I guess we need a "load fonts" opt-in flag for the Canvas API that sets the "no readback" flag that also gets tripped when loading non-same-origin images?
What blows my mind is that youtube is full of scam baiter videos clearly demonstrating that a good majority of scammers use Teamviewer, yet Teamviewer themselves do little to nothing to make it difficult for scammers to continue this.
Many of the more recent of these scam-baiting videos show them using AnyDesk instead. I watch these channels and haven't seen Teamviewer in a while. Perhaps Teamviewer's tactics have successfully scared them away? They've added quite strong and clear warnings to the software.

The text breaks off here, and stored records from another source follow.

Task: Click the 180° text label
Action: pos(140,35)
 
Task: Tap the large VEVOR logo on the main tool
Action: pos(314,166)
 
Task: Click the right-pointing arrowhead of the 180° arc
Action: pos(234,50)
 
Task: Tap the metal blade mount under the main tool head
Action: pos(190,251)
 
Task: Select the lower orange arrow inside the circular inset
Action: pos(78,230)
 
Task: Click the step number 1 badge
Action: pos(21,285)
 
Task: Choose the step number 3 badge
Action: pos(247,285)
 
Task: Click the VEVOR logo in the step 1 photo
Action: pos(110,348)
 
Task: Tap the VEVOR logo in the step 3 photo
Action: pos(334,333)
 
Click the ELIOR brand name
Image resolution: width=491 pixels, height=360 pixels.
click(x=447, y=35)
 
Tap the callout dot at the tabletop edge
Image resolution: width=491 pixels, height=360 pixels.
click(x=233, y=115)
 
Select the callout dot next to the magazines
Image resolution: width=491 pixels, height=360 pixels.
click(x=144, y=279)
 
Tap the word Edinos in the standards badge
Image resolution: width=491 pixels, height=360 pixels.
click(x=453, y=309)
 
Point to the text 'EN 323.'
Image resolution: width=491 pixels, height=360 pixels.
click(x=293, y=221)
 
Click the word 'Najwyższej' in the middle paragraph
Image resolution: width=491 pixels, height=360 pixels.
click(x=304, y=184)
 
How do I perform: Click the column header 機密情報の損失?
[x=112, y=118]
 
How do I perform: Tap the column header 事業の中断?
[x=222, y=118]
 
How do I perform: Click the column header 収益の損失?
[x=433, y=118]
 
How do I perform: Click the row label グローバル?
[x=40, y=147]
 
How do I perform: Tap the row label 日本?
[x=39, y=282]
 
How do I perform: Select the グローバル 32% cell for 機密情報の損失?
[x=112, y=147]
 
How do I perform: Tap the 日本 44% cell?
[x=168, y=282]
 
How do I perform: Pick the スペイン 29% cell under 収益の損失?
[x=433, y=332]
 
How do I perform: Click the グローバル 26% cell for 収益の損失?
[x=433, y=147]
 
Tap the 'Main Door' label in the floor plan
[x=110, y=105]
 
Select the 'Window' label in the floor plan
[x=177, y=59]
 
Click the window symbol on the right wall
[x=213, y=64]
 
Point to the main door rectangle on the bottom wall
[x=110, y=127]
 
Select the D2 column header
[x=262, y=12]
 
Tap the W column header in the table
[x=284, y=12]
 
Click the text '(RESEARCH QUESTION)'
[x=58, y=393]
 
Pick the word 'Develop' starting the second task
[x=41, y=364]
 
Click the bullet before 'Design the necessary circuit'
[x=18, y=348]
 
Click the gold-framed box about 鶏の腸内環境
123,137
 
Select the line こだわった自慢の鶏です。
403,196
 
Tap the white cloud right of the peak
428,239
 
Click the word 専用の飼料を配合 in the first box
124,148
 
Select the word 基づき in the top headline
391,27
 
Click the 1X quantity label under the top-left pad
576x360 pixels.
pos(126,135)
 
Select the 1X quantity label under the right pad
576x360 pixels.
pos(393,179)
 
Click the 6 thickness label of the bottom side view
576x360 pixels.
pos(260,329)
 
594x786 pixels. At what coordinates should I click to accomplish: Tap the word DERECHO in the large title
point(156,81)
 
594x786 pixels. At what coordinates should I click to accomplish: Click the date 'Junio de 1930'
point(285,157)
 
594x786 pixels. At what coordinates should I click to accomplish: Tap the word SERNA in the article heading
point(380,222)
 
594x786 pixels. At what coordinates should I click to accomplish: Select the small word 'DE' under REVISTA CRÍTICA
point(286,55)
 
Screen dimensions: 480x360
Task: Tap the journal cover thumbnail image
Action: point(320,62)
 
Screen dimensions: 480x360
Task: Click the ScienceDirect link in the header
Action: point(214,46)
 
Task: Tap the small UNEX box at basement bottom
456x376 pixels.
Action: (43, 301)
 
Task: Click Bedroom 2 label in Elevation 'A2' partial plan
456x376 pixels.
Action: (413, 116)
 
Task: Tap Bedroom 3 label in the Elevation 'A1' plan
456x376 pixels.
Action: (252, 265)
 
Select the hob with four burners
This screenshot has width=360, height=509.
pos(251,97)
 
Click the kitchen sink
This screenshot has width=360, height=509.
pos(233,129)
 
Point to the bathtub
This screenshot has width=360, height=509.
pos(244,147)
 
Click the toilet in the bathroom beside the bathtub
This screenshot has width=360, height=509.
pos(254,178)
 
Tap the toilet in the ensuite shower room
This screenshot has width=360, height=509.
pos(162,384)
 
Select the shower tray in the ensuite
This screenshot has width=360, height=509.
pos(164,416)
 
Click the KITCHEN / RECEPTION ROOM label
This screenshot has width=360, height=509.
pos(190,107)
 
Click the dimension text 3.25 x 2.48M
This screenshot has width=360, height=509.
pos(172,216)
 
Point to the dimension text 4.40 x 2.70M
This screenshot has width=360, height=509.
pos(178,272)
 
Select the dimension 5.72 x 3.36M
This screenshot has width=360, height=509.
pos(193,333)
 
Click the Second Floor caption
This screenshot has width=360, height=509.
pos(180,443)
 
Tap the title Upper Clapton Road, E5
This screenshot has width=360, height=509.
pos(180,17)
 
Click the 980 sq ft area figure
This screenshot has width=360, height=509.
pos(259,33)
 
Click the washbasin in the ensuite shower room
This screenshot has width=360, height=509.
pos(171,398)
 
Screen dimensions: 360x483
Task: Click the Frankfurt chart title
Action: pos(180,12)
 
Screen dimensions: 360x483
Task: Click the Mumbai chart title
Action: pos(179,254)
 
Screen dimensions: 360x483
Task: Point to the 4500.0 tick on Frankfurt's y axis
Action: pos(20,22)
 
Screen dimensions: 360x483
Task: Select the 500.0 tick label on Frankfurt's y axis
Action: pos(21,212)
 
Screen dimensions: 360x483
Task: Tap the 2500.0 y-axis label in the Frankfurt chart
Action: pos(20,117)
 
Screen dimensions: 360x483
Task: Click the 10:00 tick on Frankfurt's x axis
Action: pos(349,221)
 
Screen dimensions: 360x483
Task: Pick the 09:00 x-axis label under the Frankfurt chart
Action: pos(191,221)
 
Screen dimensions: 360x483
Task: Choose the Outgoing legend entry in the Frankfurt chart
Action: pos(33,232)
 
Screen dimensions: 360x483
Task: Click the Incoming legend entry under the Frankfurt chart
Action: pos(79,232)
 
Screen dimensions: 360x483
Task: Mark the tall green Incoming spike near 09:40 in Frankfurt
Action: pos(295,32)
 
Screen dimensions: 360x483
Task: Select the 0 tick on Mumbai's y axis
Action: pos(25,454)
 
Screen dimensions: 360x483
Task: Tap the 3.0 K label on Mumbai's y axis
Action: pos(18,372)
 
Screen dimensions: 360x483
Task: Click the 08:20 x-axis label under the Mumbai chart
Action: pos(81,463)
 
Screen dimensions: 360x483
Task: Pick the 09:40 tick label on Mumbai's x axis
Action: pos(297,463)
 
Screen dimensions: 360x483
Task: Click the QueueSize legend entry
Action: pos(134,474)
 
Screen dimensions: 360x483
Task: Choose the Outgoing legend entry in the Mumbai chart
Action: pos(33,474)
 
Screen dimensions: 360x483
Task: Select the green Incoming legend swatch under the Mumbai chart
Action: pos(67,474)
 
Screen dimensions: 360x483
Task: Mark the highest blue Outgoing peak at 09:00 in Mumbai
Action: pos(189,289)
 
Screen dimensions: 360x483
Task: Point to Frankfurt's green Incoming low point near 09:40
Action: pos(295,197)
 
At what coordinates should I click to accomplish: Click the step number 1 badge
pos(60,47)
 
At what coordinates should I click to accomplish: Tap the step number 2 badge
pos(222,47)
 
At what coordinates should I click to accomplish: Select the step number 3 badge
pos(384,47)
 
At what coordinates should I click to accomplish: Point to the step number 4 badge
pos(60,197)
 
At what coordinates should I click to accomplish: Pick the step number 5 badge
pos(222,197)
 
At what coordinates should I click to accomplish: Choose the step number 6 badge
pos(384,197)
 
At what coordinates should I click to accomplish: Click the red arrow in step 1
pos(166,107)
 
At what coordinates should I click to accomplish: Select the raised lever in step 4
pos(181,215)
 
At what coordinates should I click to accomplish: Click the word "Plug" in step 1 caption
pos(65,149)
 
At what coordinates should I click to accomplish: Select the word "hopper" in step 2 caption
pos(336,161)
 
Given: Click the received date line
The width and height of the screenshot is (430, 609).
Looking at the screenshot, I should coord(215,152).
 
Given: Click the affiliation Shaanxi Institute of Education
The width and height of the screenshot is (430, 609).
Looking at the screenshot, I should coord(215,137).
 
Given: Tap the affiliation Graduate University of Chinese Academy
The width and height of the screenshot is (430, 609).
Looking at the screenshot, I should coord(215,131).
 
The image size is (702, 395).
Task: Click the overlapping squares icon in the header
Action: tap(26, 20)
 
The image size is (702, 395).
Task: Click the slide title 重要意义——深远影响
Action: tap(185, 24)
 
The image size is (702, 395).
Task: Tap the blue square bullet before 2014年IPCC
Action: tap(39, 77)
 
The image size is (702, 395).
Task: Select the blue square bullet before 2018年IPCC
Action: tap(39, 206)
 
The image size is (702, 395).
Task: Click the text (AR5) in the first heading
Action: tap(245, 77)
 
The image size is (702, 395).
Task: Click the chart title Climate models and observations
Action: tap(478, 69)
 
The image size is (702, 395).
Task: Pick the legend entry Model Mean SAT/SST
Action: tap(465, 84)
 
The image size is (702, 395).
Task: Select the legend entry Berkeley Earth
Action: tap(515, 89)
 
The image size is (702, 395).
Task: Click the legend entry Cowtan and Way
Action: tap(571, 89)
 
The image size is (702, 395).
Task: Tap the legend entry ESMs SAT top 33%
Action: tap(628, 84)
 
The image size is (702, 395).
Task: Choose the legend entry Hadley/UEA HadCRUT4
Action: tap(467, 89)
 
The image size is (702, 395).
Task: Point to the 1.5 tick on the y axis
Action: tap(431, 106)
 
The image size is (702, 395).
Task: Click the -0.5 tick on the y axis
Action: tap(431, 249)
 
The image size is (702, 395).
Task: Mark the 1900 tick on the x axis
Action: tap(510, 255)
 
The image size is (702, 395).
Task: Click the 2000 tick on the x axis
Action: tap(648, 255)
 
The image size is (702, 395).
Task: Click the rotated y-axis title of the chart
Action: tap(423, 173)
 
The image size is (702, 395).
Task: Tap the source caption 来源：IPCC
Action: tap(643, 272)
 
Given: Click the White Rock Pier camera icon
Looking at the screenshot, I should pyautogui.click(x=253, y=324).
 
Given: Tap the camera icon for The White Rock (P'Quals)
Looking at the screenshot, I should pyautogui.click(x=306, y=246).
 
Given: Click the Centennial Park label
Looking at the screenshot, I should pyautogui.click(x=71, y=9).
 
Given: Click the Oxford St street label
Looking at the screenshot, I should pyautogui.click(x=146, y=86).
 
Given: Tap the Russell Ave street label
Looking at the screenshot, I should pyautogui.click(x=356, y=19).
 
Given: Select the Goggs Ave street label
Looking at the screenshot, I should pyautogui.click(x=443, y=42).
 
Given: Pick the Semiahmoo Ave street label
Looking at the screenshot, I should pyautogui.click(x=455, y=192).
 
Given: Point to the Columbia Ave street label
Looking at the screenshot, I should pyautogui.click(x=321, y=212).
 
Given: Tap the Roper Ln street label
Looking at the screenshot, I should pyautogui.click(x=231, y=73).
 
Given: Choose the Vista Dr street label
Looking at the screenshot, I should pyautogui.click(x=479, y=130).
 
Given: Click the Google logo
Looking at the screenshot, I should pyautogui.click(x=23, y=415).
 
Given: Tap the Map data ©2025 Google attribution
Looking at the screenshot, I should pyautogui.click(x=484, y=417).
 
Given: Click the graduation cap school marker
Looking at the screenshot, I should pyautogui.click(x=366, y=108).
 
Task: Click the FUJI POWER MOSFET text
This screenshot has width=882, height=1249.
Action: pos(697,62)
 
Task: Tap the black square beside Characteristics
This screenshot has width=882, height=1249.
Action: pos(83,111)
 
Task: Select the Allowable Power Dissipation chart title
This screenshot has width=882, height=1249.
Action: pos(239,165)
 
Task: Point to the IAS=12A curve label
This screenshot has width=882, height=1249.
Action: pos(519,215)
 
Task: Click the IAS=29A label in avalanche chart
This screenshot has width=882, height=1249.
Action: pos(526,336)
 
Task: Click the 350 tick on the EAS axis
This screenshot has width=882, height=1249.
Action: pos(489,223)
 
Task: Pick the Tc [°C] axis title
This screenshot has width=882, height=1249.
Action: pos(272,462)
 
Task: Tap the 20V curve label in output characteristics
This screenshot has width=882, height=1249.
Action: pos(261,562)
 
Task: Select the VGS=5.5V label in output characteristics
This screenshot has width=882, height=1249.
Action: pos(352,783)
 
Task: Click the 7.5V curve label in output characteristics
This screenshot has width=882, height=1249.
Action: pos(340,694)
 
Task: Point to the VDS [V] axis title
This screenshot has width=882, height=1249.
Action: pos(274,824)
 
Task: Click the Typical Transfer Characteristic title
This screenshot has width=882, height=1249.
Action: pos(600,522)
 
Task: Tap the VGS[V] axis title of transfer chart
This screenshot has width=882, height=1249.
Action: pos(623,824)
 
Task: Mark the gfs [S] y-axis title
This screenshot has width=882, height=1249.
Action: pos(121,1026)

Seems similar to the story about Russian hackers being instructed to leave computers alone that have Russian language enabled. I don't think enough people are cognizant of the fingerprint that their browser leaves behind.
Safari doesn't let web sites used user-installed fonts in order to defeat fingerprinting like this, I'm surprised other browsers don't have the same mitigation!
I can confirm at least one Australian retail bank uses this fingerprinting too.
In the past two weeks I have been locked out of an online banking portal with team viewer being one of the signals used to try to verify a suspicious looking transaction.
Team viewer used to install a font, but that doesn't seem to be how they identify that anymore.
someone should ping Pleasant Green and all the other scam-baiters. If they talk about it, more banks might implement it, and it could actually save a lot of people. Then they need something like this also for AnyDesk
does teamviewer start any webserver on a local port which the banking page could connect to and check a _running_ instance? Would be much more interesting for fraud detection than a _installed_ instance
you can't query local services from a remote webpage unless you use a dns rebinding attack which is probably a bit over the top for "whitehat" activity.
but only because the local service in this example is not prepared to accept the websocket connection, the teamviewer client would be able to do this to enable some functions on the teamviewer website if a instance is running
Browser people quickly realized the intrusive potential of this "feature" and disabled getting the visited status of a link.